## [YOUR OBJECTIVE]
Work through the records below, line by line, and say how many lines include "will", with nothing else.

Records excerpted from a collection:
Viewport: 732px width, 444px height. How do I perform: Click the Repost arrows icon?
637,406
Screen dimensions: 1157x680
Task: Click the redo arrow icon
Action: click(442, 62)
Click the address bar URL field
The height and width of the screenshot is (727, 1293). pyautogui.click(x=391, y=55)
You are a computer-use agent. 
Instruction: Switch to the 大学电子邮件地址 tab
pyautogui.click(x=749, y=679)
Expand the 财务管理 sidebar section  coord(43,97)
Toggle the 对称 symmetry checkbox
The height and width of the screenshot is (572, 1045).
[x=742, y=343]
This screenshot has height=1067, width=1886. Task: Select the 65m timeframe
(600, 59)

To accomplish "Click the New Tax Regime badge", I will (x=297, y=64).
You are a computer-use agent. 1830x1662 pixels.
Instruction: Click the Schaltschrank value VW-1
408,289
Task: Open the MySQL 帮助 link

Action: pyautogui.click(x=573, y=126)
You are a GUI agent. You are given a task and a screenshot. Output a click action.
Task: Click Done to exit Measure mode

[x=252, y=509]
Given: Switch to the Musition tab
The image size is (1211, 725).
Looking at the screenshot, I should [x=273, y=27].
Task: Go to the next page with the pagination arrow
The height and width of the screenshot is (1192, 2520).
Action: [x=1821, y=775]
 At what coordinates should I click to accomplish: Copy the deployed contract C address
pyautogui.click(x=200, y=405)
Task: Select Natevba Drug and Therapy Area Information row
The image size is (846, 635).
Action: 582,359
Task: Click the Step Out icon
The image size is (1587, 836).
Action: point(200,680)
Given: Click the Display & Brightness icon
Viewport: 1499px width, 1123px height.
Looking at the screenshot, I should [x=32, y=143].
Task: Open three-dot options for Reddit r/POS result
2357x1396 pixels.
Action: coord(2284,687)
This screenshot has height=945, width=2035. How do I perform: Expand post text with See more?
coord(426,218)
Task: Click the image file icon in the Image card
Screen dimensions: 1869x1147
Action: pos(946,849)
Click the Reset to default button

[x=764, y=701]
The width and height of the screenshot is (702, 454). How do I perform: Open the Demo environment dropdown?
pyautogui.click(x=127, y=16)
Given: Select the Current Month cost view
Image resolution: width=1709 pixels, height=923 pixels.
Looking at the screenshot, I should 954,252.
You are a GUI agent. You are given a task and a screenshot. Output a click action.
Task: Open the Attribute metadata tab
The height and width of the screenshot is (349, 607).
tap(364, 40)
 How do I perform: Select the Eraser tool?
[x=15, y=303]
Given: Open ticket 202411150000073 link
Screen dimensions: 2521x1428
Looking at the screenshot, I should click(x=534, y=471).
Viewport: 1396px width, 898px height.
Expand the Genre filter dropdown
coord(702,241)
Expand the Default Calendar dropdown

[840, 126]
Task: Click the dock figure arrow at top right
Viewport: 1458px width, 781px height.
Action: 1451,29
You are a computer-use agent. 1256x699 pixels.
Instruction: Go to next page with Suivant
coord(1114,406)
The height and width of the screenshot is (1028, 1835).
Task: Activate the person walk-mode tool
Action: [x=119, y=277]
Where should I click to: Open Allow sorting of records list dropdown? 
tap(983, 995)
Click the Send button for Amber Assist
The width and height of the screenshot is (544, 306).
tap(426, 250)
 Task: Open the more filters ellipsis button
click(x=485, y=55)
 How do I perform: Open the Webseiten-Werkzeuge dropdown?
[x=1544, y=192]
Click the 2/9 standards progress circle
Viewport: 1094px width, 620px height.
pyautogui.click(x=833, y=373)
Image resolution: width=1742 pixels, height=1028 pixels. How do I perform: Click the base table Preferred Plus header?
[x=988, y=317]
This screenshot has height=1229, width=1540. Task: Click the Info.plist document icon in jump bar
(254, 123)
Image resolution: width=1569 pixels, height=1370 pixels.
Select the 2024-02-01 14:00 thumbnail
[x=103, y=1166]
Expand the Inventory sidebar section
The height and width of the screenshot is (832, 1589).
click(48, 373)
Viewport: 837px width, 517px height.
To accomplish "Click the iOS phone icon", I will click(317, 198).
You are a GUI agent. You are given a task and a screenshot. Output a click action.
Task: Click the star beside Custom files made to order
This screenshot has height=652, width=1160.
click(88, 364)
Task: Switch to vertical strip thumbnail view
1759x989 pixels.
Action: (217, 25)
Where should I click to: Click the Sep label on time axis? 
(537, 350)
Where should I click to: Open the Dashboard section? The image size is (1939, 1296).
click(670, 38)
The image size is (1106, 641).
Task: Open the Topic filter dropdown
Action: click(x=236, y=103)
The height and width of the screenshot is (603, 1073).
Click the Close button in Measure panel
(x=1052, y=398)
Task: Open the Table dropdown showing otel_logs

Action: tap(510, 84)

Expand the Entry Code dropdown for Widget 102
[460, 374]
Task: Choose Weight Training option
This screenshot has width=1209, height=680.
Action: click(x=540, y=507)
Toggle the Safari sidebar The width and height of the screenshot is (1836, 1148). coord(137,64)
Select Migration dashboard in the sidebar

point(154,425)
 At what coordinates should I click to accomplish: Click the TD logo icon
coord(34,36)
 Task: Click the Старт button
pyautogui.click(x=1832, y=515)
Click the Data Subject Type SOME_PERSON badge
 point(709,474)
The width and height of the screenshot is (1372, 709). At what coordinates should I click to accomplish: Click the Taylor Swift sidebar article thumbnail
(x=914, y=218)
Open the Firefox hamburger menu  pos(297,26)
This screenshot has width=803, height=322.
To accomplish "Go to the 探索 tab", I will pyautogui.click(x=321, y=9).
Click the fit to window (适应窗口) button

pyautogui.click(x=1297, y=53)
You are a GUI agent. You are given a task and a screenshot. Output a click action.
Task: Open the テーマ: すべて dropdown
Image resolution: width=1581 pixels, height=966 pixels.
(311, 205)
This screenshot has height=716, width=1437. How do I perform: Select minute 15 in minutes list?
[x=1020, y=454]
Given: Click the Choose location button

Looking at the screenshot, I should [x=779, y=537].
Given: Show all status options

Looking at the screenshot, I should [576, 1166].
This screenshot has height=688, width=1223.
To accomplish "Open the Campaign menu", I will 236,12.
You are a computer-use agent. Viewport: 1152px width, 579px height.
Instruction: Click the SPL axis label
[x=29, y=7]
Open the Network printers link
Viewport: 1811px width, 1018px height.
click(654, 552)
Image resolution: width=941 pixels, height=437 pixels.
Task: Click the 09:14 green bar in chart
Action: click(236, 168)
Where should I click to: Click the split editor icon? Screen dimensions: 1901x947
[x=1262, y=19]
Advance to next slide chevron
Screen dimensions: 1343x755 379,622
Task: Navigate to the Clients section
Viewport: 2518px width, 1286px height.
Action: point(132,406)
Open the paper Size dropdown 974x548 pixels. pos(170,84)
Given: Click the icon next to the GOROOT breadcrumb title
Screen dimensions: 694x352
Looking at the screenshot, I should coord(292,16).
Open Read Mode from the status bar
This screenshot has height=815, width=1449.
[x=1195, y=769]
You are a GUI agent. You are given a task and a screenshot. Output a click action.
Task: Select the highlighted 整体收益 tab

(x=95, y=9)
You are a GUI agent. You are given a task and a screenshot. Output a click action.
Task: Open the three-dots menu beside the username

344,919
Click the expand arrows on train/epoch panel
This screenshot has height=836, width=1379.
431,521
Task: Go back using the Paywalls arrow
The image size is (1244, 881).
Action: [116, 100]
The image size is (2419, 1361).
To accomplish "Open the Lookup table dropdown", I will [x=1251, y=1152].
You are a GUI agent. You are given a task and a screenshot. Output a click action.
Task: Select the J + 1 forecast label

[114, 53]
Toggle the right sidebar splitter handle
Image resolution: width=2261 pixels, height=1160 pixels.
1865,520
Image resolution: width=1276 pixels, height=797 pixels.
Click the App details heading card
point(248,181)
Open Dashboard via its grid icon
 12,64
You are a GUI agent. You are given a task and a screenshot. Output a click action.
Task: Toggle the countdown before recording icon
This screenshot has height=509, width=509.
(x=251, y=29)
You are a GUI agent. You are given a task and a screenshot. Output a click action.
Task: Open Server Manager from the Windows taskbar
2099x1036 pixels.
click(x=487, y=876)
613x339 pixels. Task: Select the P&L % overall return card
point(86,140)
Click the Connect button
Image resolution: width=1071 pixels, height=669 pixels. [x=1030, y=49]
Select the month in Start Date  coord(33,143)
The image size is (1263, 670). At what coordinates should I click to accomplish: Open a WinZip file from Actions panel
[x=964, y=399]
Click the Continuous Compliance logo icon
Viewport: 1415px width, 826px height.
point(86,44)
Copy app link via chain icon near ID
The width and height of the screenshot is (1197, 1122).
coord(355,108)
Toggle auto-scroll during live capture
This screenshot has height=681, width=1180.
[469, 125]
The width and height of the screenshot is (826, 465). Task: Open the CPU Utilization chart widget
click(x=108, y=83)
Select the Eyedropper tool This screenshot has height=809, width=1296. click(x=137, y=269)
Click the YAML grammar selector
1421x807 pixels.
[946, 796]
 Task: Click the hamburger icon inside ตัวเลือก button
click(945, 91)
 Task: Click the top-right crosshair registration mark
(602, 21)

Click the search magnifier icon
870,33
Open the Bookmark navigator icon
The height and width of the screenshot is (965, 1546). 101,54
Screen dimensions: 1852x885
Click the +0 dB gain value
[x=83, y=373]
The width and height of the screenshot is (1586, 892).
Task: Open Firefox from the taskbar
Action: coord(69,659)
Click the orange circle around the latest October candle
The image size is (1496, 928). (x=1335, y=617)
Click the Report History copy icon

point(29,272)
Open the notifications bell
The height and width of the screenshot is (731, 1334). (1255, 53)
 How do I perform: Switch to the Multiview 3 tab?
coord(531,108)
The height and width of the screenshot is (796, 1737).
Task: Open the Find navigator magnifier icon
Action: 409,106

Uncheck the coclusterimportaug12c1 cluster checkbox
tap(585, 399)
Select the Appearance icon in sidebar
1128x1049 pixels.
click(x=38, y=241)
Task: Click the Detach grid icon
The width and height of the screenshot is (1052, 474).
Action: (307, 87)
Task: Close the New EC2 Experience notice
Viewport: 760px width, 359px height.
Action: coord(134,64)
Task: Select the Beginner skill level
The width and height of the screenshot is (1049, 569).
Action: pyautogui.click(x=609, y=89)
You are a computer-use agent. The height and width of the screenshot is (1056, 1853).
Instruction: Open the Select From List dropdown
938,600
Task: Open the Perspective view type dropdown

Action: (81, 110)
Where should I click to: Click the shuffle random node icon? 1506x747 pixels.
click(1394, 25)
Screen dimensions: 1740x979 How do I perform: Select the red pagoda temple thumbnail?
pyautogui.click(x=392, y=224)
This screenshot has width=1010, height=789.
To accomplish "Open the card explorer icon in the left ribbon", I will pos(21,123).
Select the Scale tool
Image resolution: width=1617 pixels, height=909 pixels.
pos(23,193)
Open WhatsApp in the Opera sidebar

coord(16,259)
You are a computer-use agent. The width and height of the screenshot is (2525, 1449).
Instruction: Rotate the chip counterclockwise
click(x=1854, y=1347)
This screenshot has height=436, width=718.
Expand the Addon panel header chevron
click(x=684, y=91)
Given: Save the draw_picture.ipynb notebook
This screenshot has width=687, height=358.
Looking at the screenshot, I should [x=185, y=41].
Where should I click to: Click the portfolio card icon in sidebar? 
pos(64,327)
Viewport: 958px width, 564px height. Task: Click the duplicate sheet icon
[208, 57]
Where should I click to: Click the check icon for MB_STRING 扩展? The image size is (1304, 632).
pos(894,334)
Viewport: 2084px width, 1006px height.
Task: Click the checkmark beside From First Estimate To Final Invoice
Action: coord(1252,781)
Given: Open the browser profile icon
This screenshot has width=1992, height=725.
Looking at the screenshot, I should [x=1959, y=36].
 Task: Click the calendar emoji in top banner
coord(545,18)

## [RESULT OF THIS TASK]
6